#### REQUEST A
Copy out the lines of the listing exactly, from the line containing "At what coordinates" down to the line containing "point(450,51)", including both of those lines. Leave out the pictures.

#### PAGE EXTRACT
════════

A Practical Guide to Iron and Steel Works Analyses being Selections from "Laboratory Notes on Iron and Steel Analyses

By Walter Macfarlane

This vintage book contains a collection of notes originally written for the guidance of the staff in an iron and steel works laboratory. It is an abbreviated version of "Laboratory Notes on Iron and Steel Analyses" that was condensed to meet the needs of those who did not want to enter for the complete analytical course. Contents include: "Analysis of Steel", "Estimation of Combined Carbon", "Colorimetric Method", "Notes on the Process", "Rapid Estimation", "Estimation of Silicon", "Estimation of Phosphorus", "Estimation of Manganese", "Estimation of Sulphur", "Analysis of Pig Iron", "Analysis of Limestone", et cetera. Many vintage books such as this are increasingly scarce and expensive. We are republishing this volume now in an affordable, modern edition complete with a specially commissioned new introduction on blacksmithing. First published in 1910.

• Language: English
• Publisher: Owen Press
• Release date: Sep 15, 2017
• ISBN: 9781473339903

Book preview

LABORATORY NOTES

ON

IRON AND STEEL ANALYSES.

ANALYSIS OF STEEL.

ESTIMATION OF COMBINED CARBON.

EGGERTZ’ COLORIMETRIC METHOD.

Outline of the Process.—This method is based on the fact that when iron which contains carbon in a certain state of combination is dissolved in dilute nitric acid, a yellow-coloured solution is obtained, and the depth of the colour is, within limits, in proportion to the amount of carbon present in that state of combination.

In practice a weighed quantity of a standard steel is dissolved, the solution diluted to a definite volume in a graduated Eggertz’ tube, and mixed well. A like quantity of the sample to be tested is treated exactly in the same manner, and the solution is carefully diluted in a corresponding graduated tube till the solution shows the same depth of colour. A short calculation then gives the percentage.

NOTES ON THE PROCESS.

The standard steel ought to have a composition approximating to that of the sample.

Siemens steel should be tested against Siemens steel, basic Bessemer steel against basic Bessemer steel, &c.

The standard and the sample steels should preferably have undergone the same thermal and mechanical treatment.

The mechanical condition of the standard and the sample should not differ widely.

════════

#### SOURCE MATERIAL
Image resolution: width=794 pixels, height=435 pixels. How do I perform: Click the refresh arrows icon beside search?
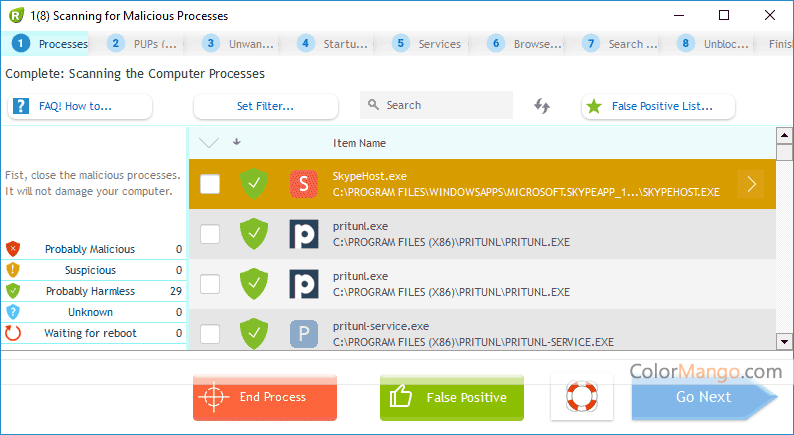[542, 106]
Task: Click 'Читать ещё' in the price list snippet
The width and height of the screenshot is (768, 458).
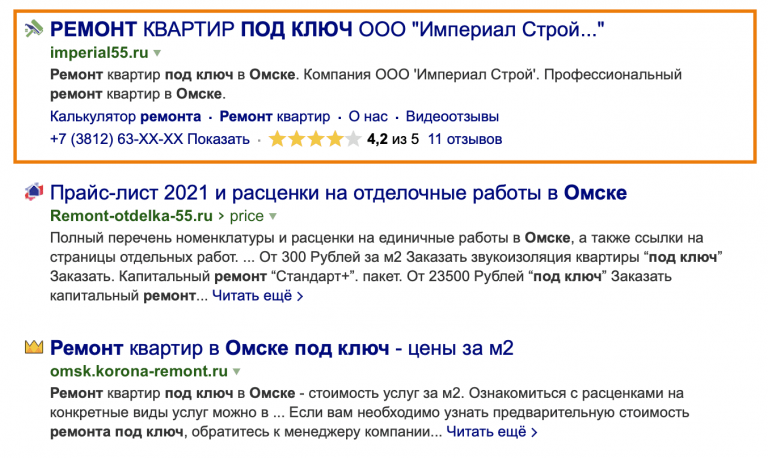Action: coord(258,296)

════════

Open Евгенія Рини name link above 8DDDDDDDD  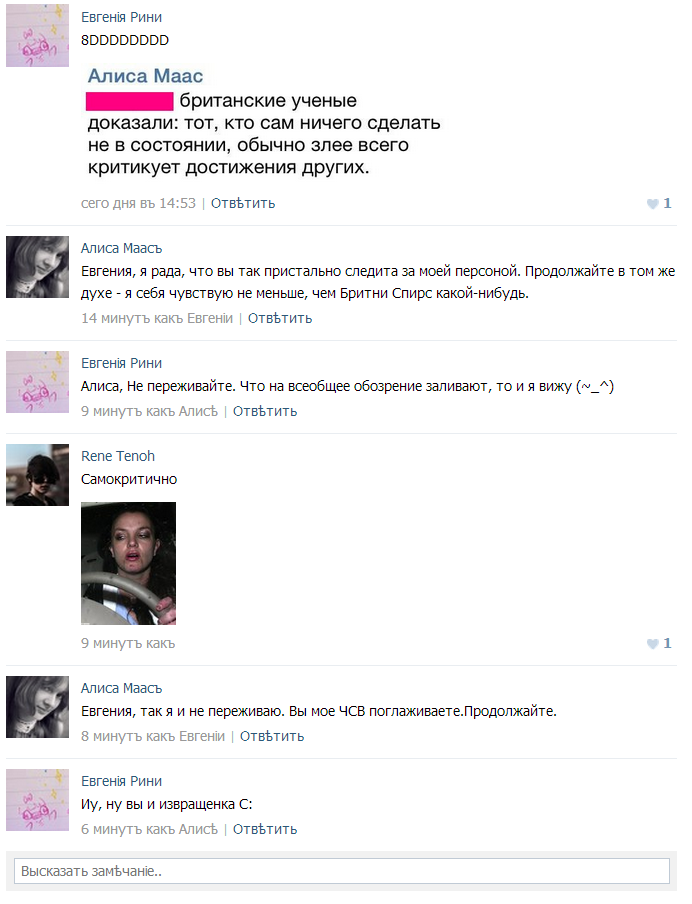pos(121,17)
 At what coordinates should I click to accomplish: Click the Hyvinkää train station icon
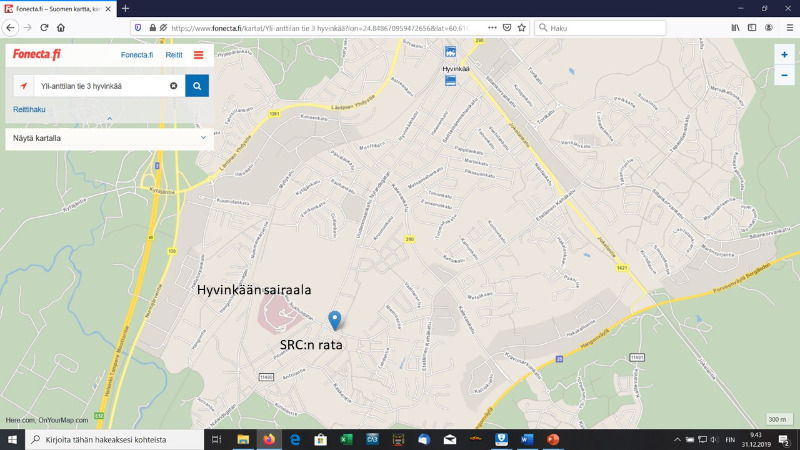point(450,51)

════════

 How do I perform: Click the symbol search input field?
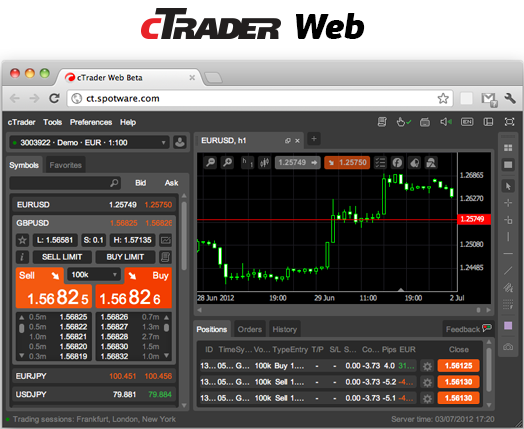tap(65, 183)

════════

#### REQUEST B
Using the book page, say whether each statement agrees with it: (i) The book was first published in 1910. (ii) The publisher is Owen Press. (iii) In Eggertz' colorimetric method, the steel is dissolved in dilute sulphuric acid.

#### WRITTEN REPLY A
 At what coordinates should I click to accomplish: Click the Hyvinkää train station icon
point(450,51)

#### WRITTEN REPLY B
(i) Yes: "First published in 1910."
(ii) Yes: "Publisher: Owen Press"
(iii) No: "dissolved in dilute nitric acid"